Before last week, Allison Goldstein, 9, of New Market said she couldn’t remember the last time she had a piggybank or used it to save some of the $5 allowance she gets for doing her chores each week.
Now, after attending a financial-literacy program with her mom, Allison said she plans to save her money for toys, college and charitable donations.
“I learned that you should help people by raising money and saving,” she said.
Allison was one of about 50 children and parents who participated in Sprout, a free workshop designed to teach children basic financial skills, held on Feb. 6 at New Market Elementary School.
The program, created by Steve Schleupner of New Market, not only teaches children about basic money management, but how parents can help their children develop core financial habits.
“We are trying to help parents tackle the issue of financial literacy with their kids,” Schleupner said. “With financial literacy, it’s always deemed that it should start later, and I think it should be learned earlier.”
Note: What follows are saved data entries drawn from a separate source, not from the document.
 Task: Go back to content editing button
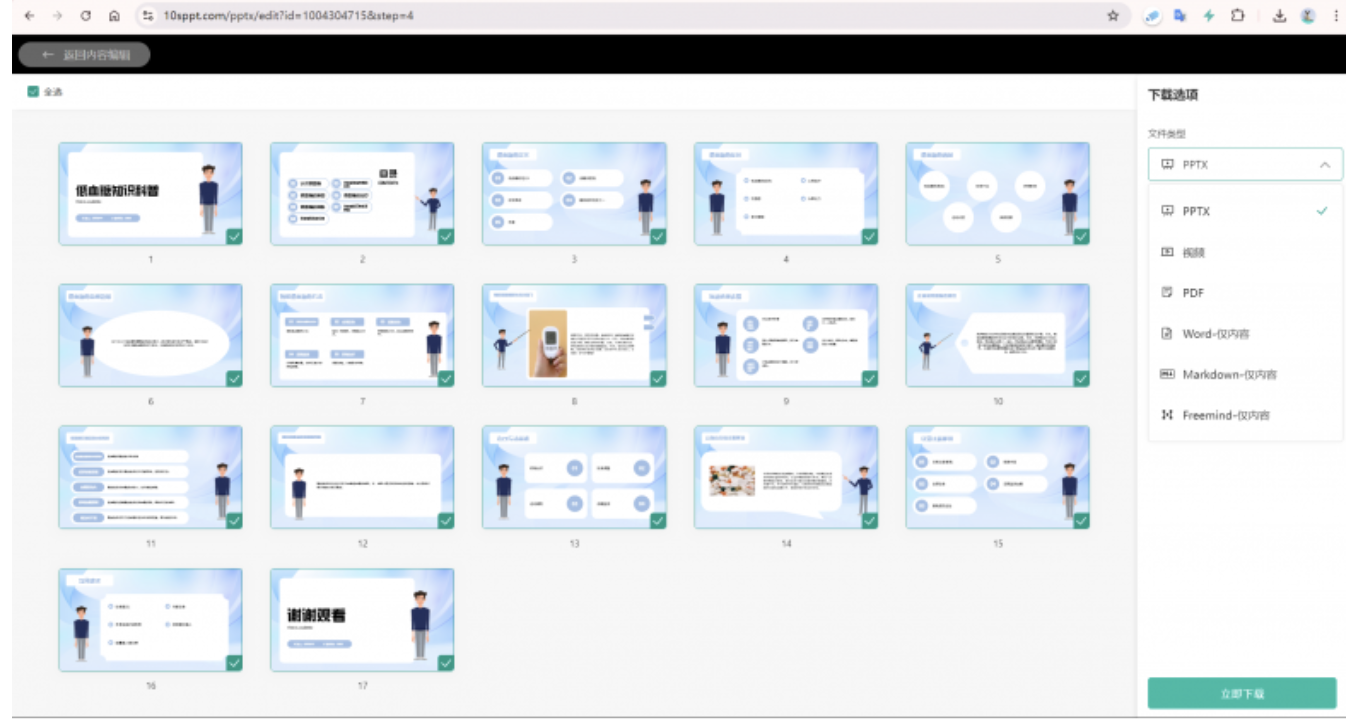tap(85, 55)
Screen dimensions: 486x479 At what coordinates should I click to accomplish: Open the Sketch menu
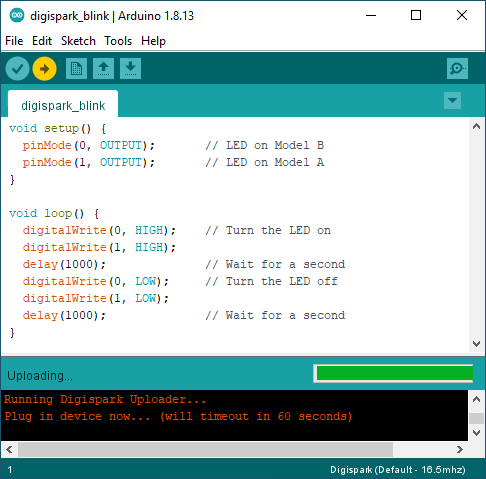[x=78, y=41]
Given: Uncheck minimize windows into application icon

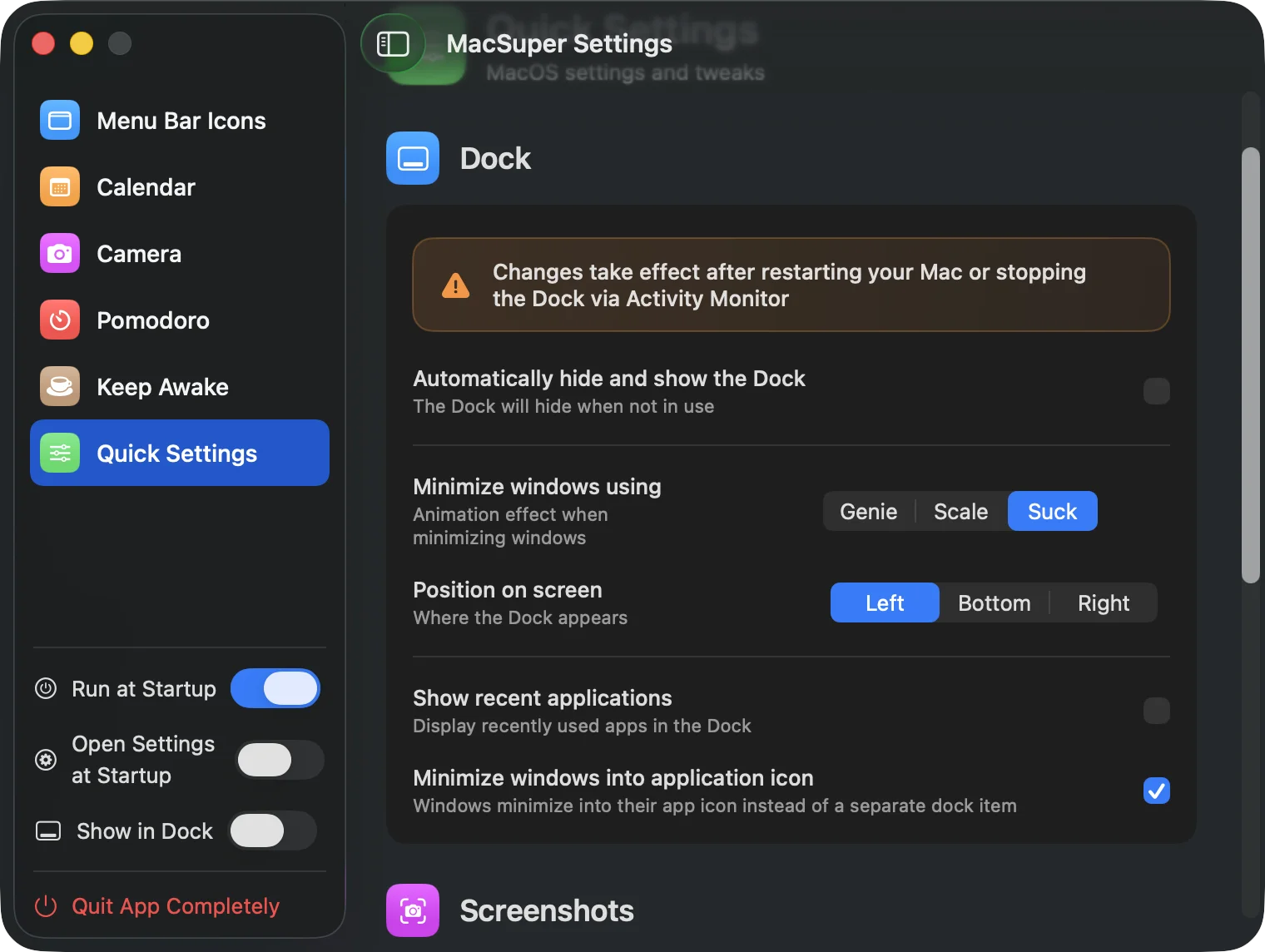Looking at the screenshot, I should [x=1156, y=791].
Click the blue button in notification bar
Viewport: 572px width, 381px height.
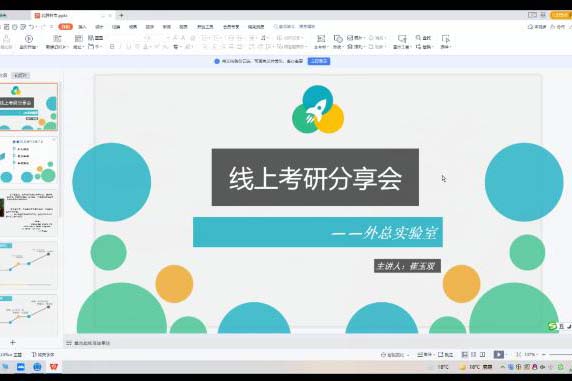coord(319,61)
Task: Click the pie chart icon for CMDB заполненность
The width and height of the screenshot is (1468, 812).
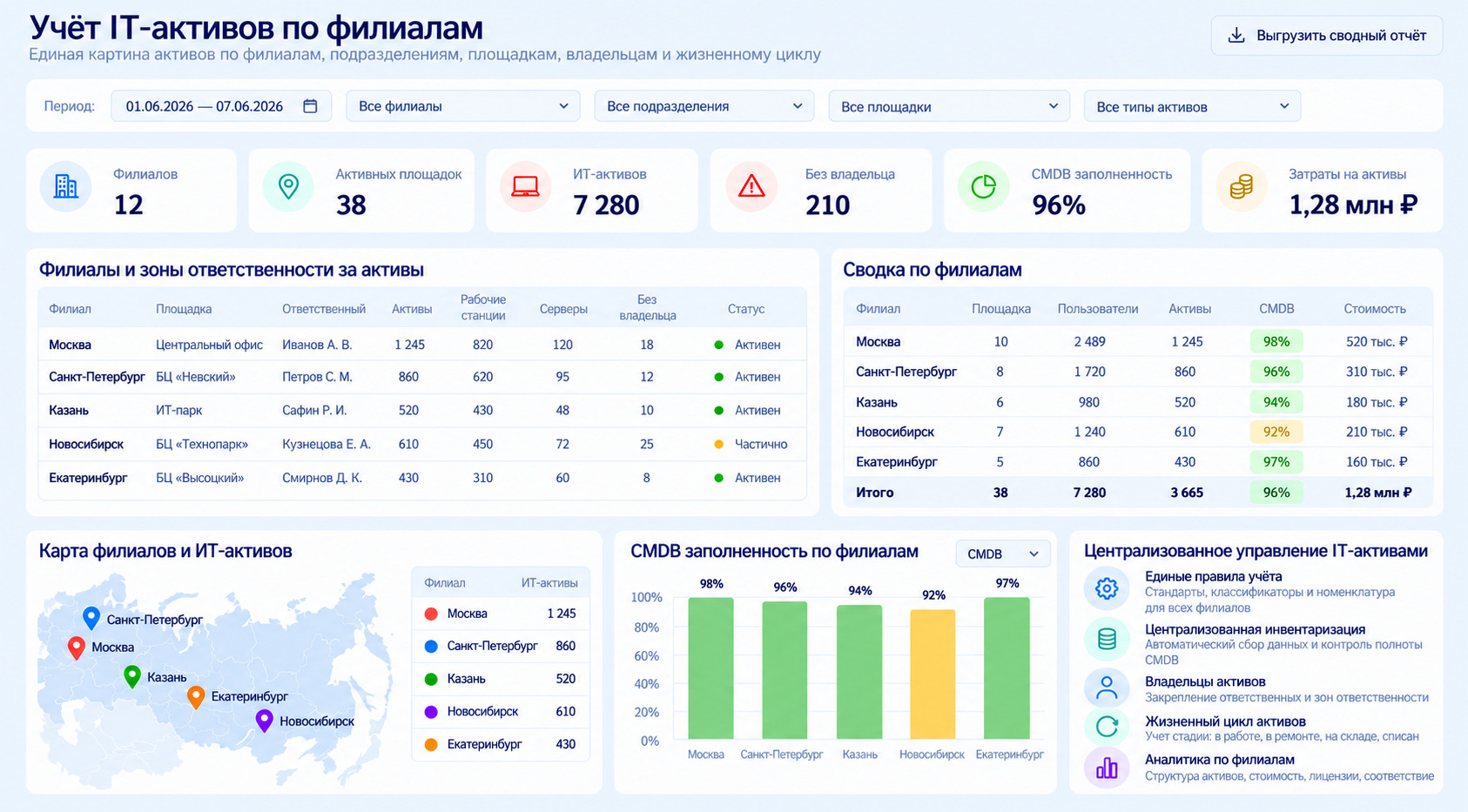Action: point(983,186)
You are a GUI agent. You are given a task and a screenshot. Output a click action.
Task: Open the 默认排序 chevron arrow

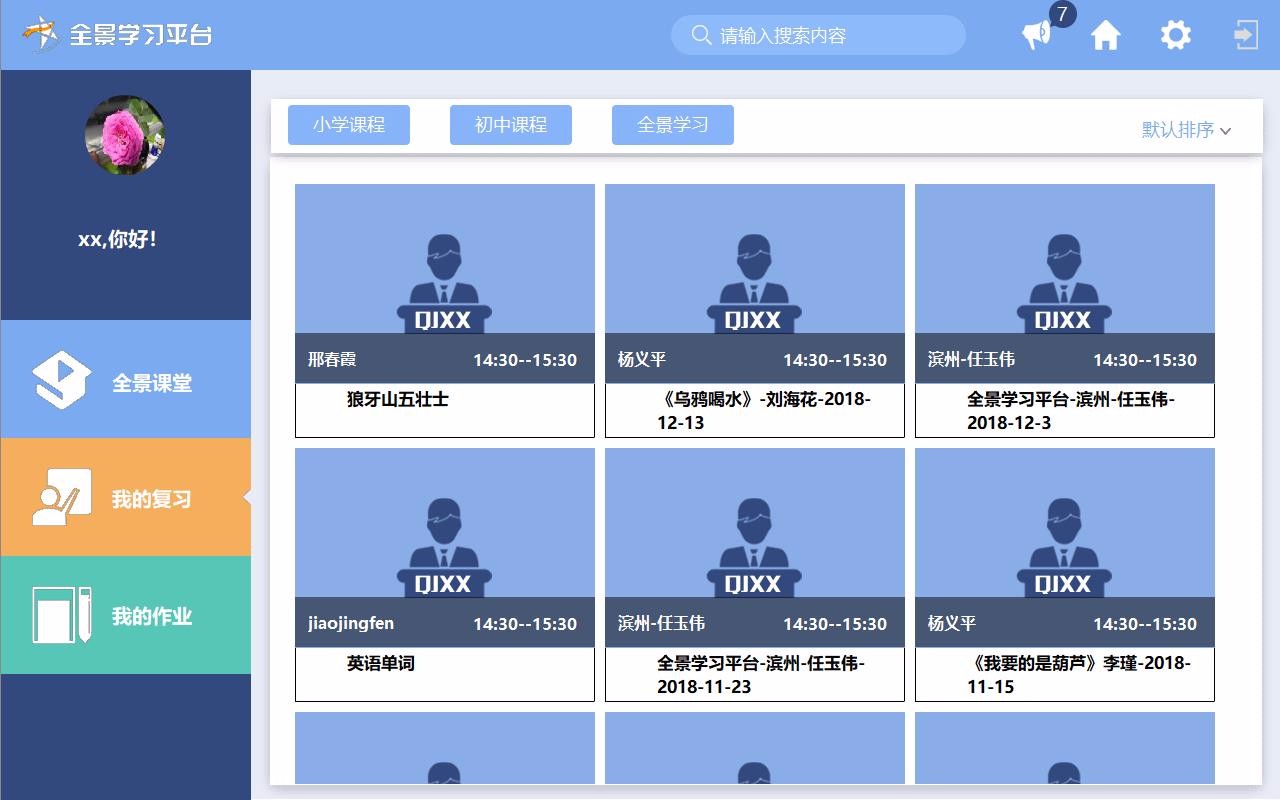(x=1227, y=129)
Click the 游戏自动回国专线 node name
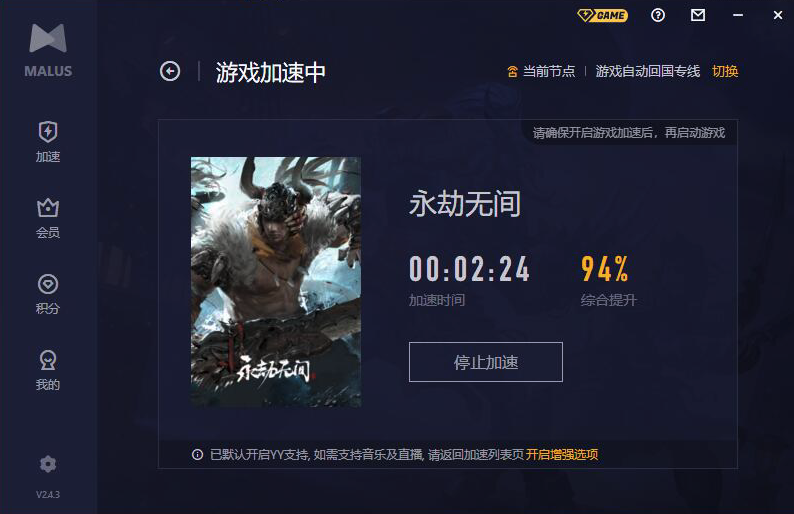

Schleupner, a financial planner with First Financial Group in Frederick, said that he started Sprout in April after noticing a trend in the financial habits in some of his clients.
“I noticed that they had some bad [financial habits], and they needed my help to correct them,” he said. “Some of the strategies that I would run with them, they would say: ‘That’s great. You should teach that to my kids.’ I saw the need for giving parents specific help with teaching their kids.”
During the program, the children were given a kit that contained four jars to decorate. The jars were each labeled with what the money inside would be used for: savings, household, charity and spending.
The children were also given money journals to keep track of their funds.
Parents were given dry-erase boards to create a responsibilities chart, which keeps track of the chores their children complete during the week.
Kathy Goldstein, 41, Allison’s mother, said she appreciates that the program shows children that money has different purposes besides spending.
“This teaches them that all your money is not yours,” she said. “I like that aspect.”
The New Market Elementary School program, which was sponsored by Families Plus and Woodsboro Bank, was the first Sprout workshop held so far.
Organizers will host the next workshop on Feb. 28 in Thurmont at Lewistown Elementary School at 11119 Hessong Bridge Road.
Schleupner said there are plans to offer the program at schools across the county.
Frederick County Public Schools is currently piloting the Sprout program to possibly be included as part of their financial-literacy education curriculum.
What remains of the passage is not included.